Mario Puzo’s The Godfather is that relatively rare thing: a book that most people agree is surpassed by its film adaptation(s). I agree too, but crikey, some of his other books are GREAT.

I am very fond of The Sicilian, which takes the true-ish story of peasant outlaw and popular hero Salvatore Guiliano and sticks it onto Michael Corleone’s lost years in Sicily. It’s a fantastic, action-packed, romantic adventure with great psychological depth, and I was rather disappointed to discover that the film version stars the rubbish Christopher Lambert.

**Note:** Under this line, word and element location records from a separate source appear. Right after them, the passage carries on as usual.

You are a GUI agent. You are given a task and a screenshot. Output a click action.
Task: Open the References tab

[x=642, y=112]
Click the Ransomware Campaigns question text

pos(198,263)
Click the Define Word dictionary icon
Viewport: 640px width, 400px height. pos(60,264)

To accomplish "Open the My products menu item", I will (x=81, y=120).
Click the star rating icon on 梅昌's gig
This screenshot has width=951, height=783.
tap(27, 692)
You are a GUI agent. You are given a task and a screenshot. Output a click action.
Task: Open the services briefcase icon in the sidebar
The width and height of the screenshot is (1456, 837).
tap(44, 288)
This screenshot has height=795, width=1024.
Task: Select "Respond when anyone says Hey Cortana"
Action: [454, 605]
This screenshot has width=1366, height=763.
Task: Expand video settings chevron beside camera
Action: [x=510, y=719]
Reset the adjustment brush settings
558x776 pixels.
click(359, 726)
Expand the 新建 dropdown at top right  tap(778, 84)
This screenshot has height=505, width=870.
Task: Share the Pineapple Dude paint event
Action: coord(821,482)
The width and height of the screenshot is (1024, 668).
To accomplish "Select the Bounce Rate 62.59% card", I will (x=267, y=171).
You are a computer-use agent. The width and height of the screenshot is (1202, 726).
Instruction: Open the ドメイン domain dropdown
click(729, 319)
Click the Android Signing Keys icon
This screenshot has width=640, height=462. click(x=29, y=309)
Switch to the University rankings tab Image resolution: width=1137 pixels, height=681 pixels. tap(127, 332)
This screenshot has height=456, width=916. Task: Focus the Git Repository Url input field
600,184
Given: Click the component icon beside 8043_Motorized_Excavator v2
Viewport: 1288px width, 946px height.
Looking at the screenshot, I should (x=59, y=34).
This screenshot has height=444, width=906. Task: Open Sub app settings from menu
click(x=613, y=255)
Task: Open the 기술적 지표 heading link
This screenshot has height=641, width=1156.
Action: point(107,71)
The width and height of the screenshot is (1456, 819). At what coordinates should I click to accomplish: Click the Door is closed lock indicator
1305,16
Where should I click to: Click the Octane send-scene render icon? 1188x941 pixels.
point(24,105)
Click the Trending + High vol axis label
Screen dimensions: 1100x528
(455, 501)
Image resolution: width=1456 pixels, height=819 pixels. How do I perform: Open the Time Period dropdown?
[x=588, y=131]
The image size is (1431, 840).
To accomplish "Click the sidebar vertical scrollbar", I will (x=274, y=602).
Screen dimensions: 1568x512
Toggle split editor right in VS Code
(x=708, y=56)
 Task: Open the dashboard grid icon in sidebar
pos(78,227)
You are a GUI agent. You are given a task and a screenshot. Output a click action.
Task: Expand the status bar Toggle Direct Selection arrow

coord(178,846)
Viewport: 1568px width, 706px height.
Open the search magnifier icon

I’m now reading The Fortunate Pilgrim, Puzo’s second novel. It’s an impressively understated account of a poor first generation immigrant, Lucia Santa, and her struggles to bring up her family with little money, great misfortune and the conflicting values of Italy and America. In a sense it can be read as a preface to The Godfather, showing us the origins of that book’s world and the values of its characters. The drama is on a smaller scale than in the Corleone books, essentially grim social realism built around the wonderfully believable portrayal of Lucia Santa. Believable perhaps because she is based on Puzo’s own mother, who was to be given an equally powerful male incarnation in Don Corleone.

If I was a good blogger with my finger on the pulse of current literary developments, I could now discuss The Godfather: the Lost Years by Mark Winegardner, which has just been published. But I haven’t read it.